This repository contains 2D joint estimators for the MocapNET2LiveWebcamDemo. By giving it the correct parameters you can switch between a cut-down version of OpenPose (--openpose), VNect (--vnect) or our own MobileNet (default) based 2D joint estimator. All of these are automatically downloaded using the initialize.sh script. However in order to achieve higher accuracy estimations you are advised to set up a full OpenPose instance and use it to acquire JSON files with 2D detections that can be subsequently converted to CSV using convertOpenPoseJSONToCSV and then to 3D BVH files using the MocapNET2CSV binary. They will provide superior accuracy compared to the bundled 2D joint detectors which are provided for faster performance in the live demo, since 2D estimation is the bottleneck of the application. Our live demo will try to run the 2D Joint estimation on your GPU and MocapNET 3D estimation on the system CPU to achieve a combined framerate of over 30 fps which in most systems matches or surpasses the acquisition rate of web cameras. Unfortunately there are many GPU compatibility issues with Tensorflow C-API builds since recent versions have dropped CUDA 9.0 support as well as compute capabilities that might be required by your system, you can edit the initialize.sh script and change the variable TENSORFLOW_VERSION according to your needs. If you want CUDA 9.0 you should se it to 1.12.0. If you want CUDA 9.0 and have a card with older compute capabilities (5.2) then choose version 1.11.0. If all else fails you can always recompile the tensorflow C-API to match your specific hardware configuration.

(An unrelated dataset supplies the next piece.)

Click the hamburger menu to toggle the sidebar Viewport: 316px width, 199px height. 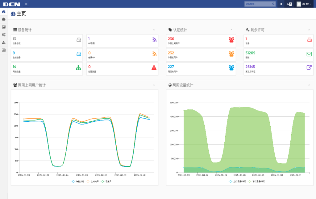(26, 4)
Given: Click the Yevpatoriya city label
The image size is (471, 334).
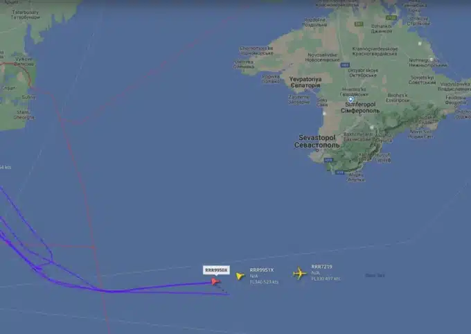Looking at the screenshot, I should coord(305,82).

You can also use this script that automates building tensorflow r1.15 that might help you, dealing with the Bazel build system and all of its weirdness. Release 1.15 is the final of the 1.x tensorflow tree and is compatible with MocapNET, Tensorflow 2.x is also supported, according to the Tensorflow site, version 2.3 is the first version of the 2.x tree to re-include C bindings. The initialize.sh script will ask you which version you want to use and try to download it and set it up locally for your MocapNET installation.

If you are interested in generating BVH training data for your research, we have also provided the code that handles randomization and pose perturbation from the CMU dataset. After a successful compilation, dataset generation is accessible using the scripts scripts/createRandomizedDataset.sh and scripts/createTestDataset.sh. All BVH manipulation code is imported from a secondary github project that is automatically downloaded, included and built using the initialize.sh script. These scripts/createRandomizedDataset.sh and scripts/createTestDataset.sh scripts will populate the dataset/ directory with CSV files that contain valid training samples based on the CMU dataset. It is trivial to load these files using python. After loading them using them as training samples in conjunction with a deep learning framework like Keras you can facilitate learning of 2D to 3D BVH.

Building the library


To download and compile the library issue :

sudo apt-get install git build-essential cmake libopencv-dev libjpeg-dev libpng-dev libglew-dev libpthread-stubs0-dev

git clone https://github.com/FORTH-ModelBasedTracker/MocapNET

cd MocapNET

./initialize.sh

After performing changes to the source code, you do not need to rerun the initialization script. You can recompile the code by using :

cd build 
cmake .. 
make 
cd ..

Updating the library


The MocapNET library is under active development, the same thing is true for its dependencies.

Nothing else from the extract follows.